I look at him like he is a space alien, so great is my surprise. All I can think in the moment is, "This 35 year old man with the earrings and the doggies doesn't know the difference between a moth and a grasshopper." Perhaps I was setting myself up for disappointment.

I shake my head, and say, "No", without elaborating. It's all I can manage. Some grasshoppers do have a flying stage, so maybe I was being too judgmental.

Inside the store, the man with the Playboy hat is selling two drippy ice-cream cones to a heavy woman with over-styled hair. I go to the bathroom to wash my face, muttering about stupid city people who can't be bothered to go and look at bugs on a wall, and other impolite and unfair things. Back at the counter I get a cup of soda, dosing up on caffeine for the rest of the drive. Above the counter is a sign advertising greasy food from an in-house restaurant called "Boondoggles". Burgers, shakes, ice cream.

Boondoggle. Verb. "To do useless, wasteful, or trivial work." How appropriate, for a menu where every item is a dairy product. Yes, I know, get off your vegan soapbox! Okay.

I get back in the van, and try to find the freeway. The onramp eludes me, and I accidentally drive down the frontage road. Back in California now, and I still can't get the hang of this onramp business. I pass by the gaudy doors of a casino on the left. Immediately to my right is an RV park. A few men driving golf carts zip across my path, carrying senior citizens to and from the Casino doors. While I wait at a crowded stop sign, an old man in long underwear leads a poodle onto the grass embankment, three feet from the cars. The poodle craps on the grass, then turns over and writhes on it, while the old man stands impassively.

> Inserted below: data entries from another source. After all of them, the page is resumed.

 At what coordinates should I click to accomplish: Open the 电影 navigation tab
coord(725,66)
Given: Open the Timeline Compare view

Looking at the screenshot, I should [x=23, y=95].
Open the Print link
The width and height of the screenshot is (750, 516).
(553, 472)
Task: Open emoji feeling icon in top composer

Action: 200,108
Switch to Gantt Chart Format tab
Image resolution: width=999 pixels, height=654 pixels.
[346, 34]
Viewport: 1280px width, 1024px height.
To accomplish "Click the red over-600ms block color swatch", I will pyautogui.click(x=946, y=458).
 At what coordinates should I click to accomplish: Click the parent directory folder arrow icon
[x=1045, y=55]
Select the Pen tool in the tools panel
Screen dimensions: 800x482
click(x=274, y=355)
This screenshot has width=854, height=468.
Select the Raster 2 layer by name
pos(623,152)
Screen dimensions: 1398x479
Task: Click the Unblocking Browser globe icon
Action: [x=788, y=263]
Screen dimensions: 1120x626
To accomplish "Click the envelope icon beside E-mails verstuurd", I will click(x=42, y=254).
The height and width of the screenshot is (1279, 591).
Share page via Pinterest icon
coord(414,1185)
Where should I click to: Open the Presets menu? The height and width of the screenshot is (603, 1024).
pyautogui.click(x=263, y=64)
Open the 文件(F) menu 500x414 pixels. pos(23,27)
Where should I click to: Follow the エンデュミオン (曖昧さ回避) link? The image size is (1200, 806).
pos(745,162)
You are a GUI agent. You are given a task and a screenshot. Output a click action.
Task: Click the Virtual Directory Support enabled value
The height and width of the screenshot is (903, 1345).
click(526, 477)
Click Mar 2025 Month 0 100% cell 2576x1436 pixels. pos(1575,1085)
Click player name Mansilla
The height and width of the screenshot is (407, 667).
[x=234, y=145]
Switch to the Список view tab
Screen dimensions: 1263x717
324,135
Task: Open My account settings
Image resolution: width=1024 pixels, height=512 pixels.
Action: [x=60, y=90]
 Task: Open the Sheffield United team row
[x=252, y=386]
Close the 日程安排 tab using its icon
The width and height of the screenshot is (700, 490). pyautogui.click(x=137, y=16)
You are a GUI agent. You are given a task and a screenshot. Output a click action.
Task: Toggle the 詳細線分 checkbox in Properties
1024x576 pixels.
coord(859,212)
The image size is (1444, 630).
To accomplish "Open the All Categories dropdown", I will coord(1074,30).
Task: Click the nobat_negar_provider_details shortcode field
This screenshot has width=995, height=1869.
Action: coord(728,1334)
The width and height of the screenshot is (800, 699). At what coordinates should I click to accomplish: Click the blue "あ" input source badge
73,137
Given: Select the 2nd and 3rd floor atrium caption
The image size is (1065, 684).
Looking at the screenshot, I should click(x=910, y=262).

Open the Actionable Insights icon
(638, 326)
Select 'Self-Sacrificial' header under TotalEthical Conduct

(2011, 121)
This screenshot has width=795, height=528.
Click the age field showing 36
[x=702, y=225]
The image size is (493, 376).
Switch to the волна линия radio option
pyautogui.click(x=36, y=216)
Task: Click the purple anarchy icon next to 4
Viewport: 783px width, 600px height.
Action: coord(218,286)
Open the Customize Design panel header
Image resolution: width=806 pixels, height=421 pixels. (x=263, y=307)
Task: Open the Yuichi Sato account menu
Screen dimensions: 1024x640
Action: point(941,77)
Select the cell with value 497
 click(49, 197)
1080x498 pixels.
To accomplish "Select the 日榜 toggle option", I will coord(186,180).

A fifteen minute stop in the LA basin, and this is what I see. I couldn't make this up if I tried.

Finally I find the freeway, and ride it all the way to the Grapevine, and over. I put the van in neutral for the cruise out of the hills, and find that the transmission responds exactly like the Aerostar did. If you want to leave overdrive, punch the gas until the van downshifts for you, then turn off overdrive. If you want to go back, just turn overdrive back on, and don't move your foot at all. If you want to enter neutral, shift in first, then take your foot off the gas afterwards. If you want to leave neutral, rest your foot very lightly on the gas, shift back into drive, then resume your normal pressure. I put the Aerostar through a lot of punishment until my friend Andy taught me all that.

Anyway, on I go. Hours and more hours pass. I get about halfway through "A Fatal Glass Of Beer". The rest of the drive is uneventful, and I manage to arrive in Santa Cruz just before dawn. When I stop the iPod, W. C. Fields has unmasked the villain who stole his money, and is now being shot at by a second villain from the bushes.

Now that the van is back home, I've got to register it, have my friend inspect it, and begin the conversion process. But that can wait until after a nice long sleep. And hey, after a minute or two inside, my body finally decides it's time to poop! Huzzah!

I collapse into bed.

(Postscript: Man, I get some funny looks driving a van around Santa Cruz with Texas plates on it. People scrutinize me, like they're looking for tattoo or the sign around my neck reading "hick". There's got to be some way to have fun with this.)